Our study found no clear association between breast reconstruction, post-operative complications and disease recurrence. Recurrence is multi-factorial and is determined by disease stage, inherent molecular characteristics, the adequacy of treatment regimens and also patient factors. Adding to the complexity is the recent hypothesis that general anaesthetics and opioid use in the peri-operative period can inhibit cellular and humoral immunity and suppress critical anti-tumour immune functions to increase the risk of metastasis [38]. There is currently no strong evidence to suggest that immediate breast reconstruction or post-operative complications compromise clinical outcome. Women who receive immediate reconstruction are generally young and healthy and are unlikely to suffer serious complications or have problems with wound healing. Mastectomy and immediate reconstruction remains a viable option for women who either need or opt for a mastectomy; in our study, 63% (58 of 92) of those eligible for breast conservation did not need adjuvant radiation after mastectomy and reconstruction.

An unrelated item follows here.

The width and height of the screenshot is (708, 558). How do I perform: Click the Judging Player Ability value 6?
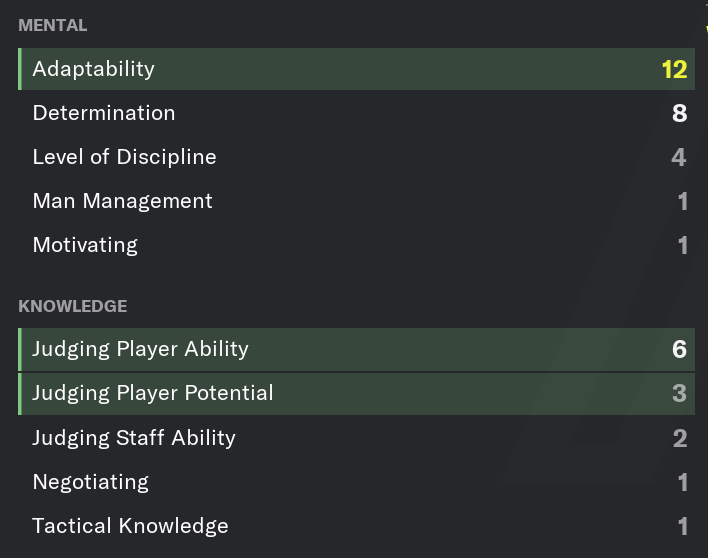[x=680, y=349]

Post-operative complications occurred in 17% of patients undergoing immediate breast reconstruction after mastectomy for breast cancer. Most were minor wound problems and resolved with conservative treatment. We found no evidence that immediate reconstruction or post-operative complications adversely affected clinical outcomes. Adjuvant treatments, in particular chemotherapy, were not significantly delayed even when wound problems had occurred. Our study thus suggests that immediate breast reconstruction is a reasonable option for women who feel psychologically uncomfortable with their body image after a mastectomy.